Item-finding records
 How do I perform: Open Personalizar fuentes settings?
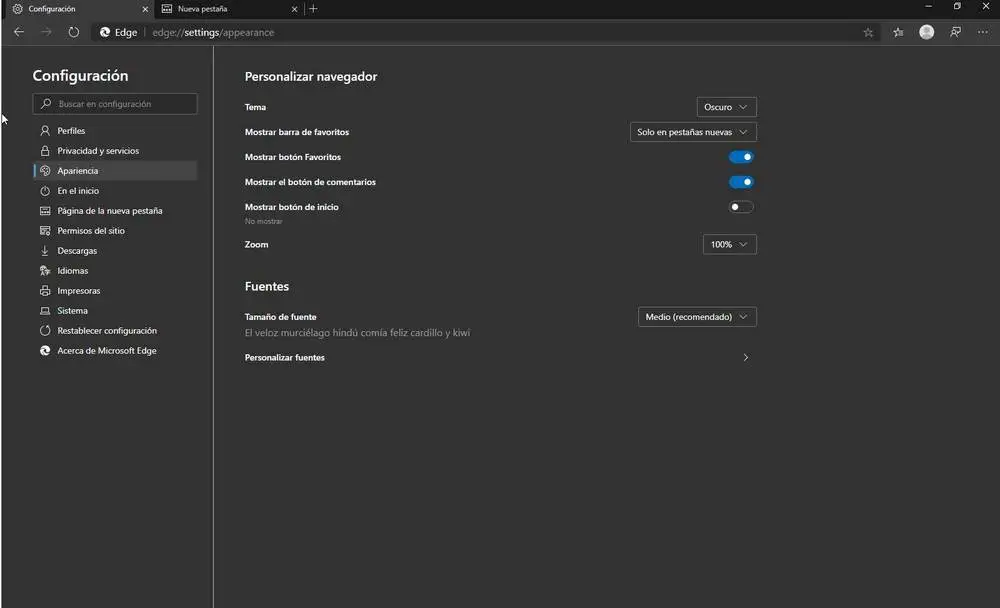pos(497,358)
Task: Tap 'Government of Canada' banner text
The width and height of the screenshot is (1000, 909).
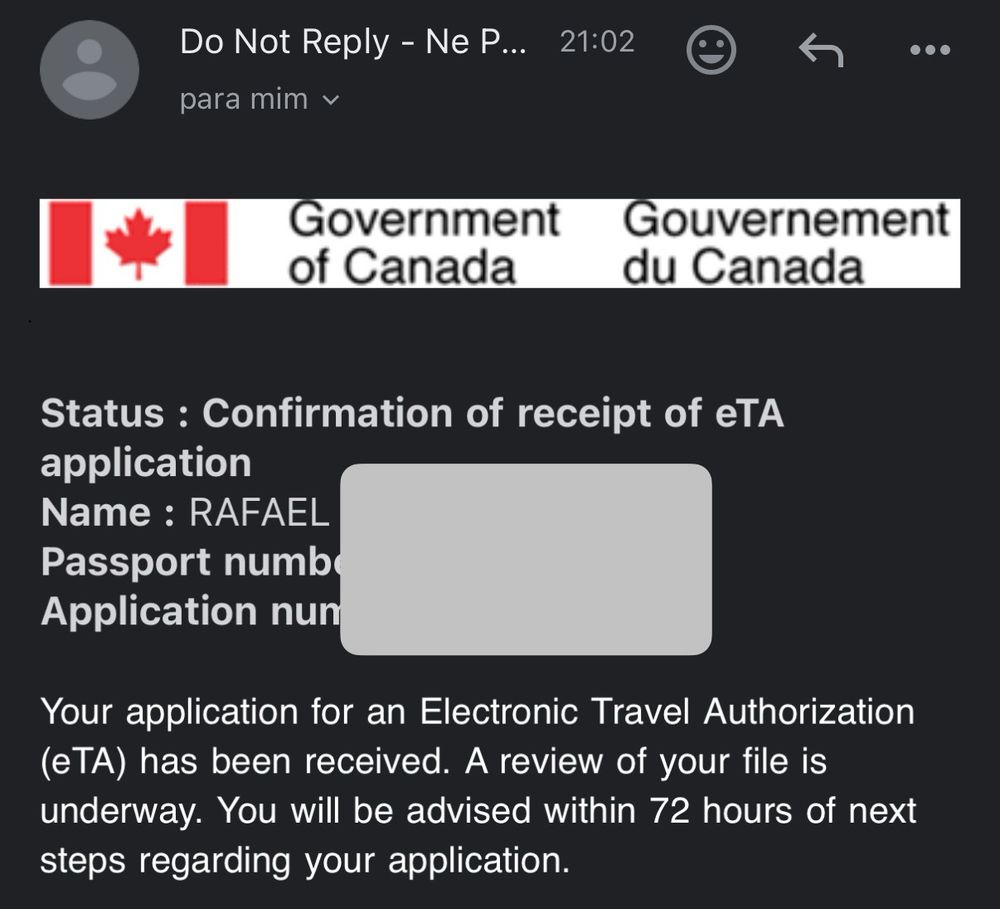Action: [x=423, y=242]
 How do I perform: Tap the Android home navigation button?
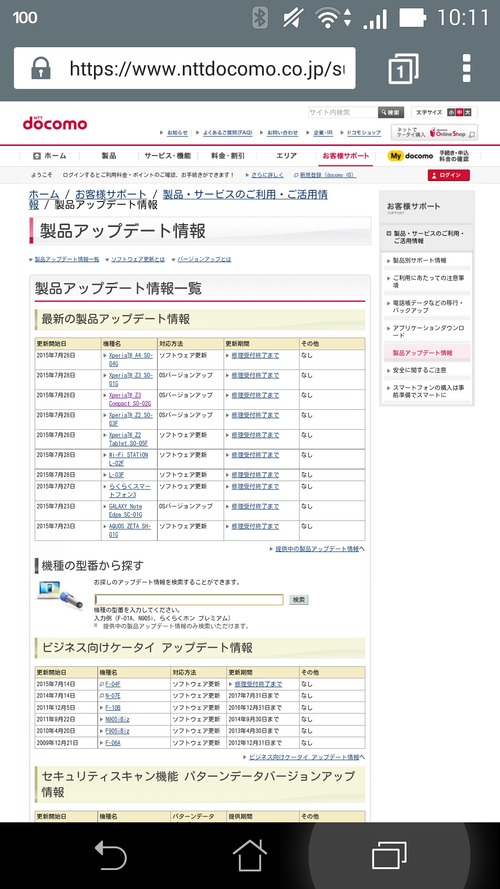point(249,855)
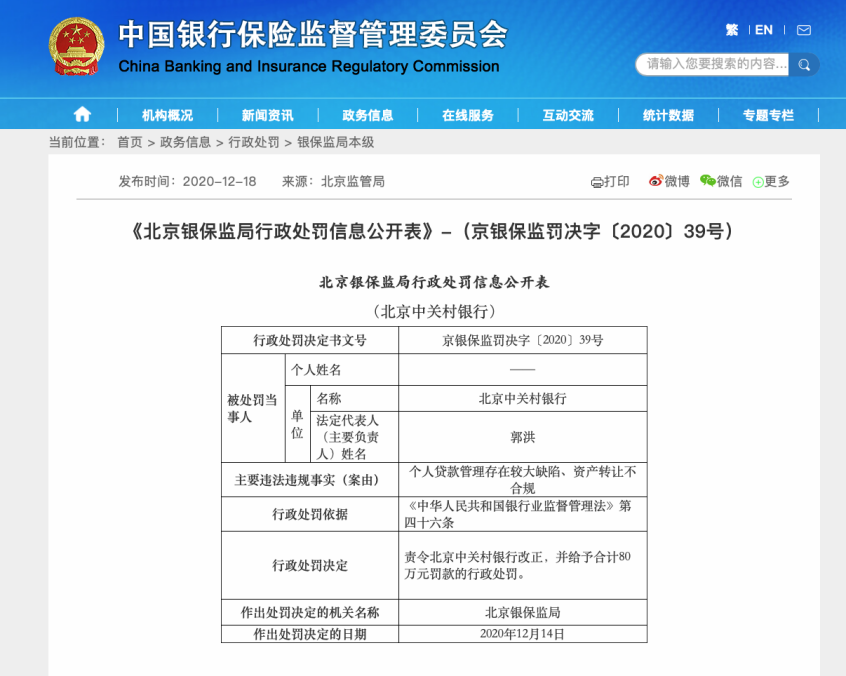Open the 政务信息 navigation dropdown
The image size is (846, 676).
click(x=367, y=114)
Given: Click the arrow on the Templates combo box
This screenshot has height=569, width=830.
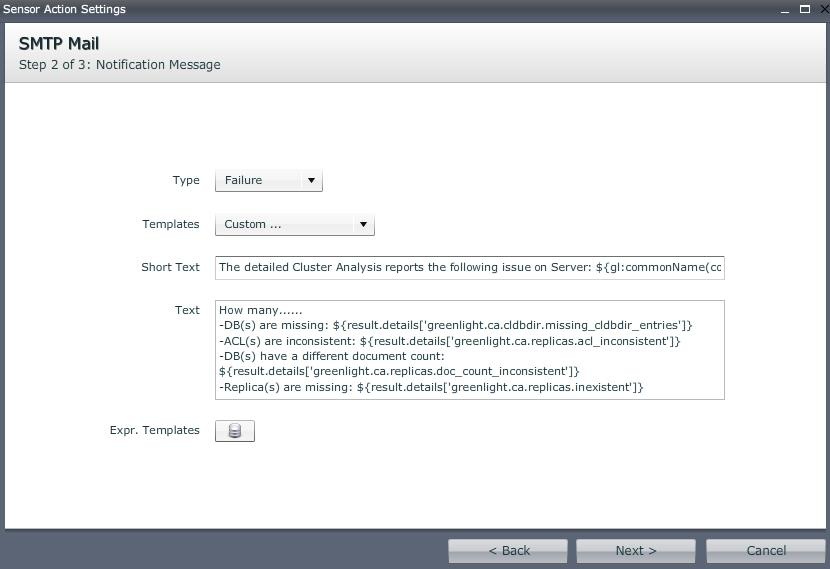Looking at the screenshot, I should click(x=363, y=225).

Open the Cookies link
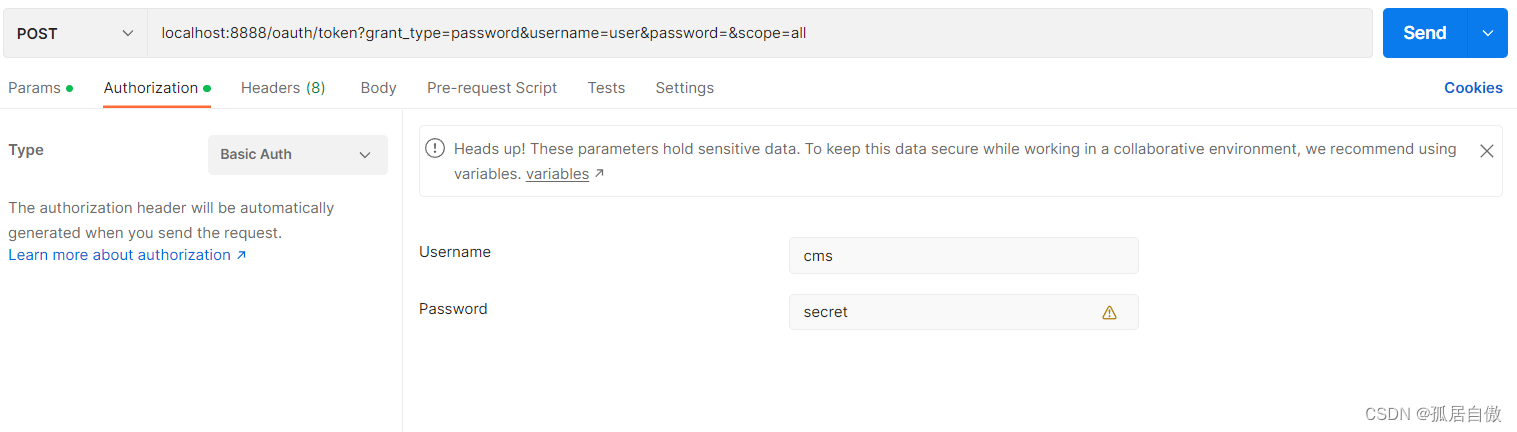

● **Direction**
Pick out each row above that contains the word "perform", and copy those rows.

● **Written solution**
 How do I perform: Open Personalizar fuentes settings?
 How do I perform: Tap the Android home navigation button?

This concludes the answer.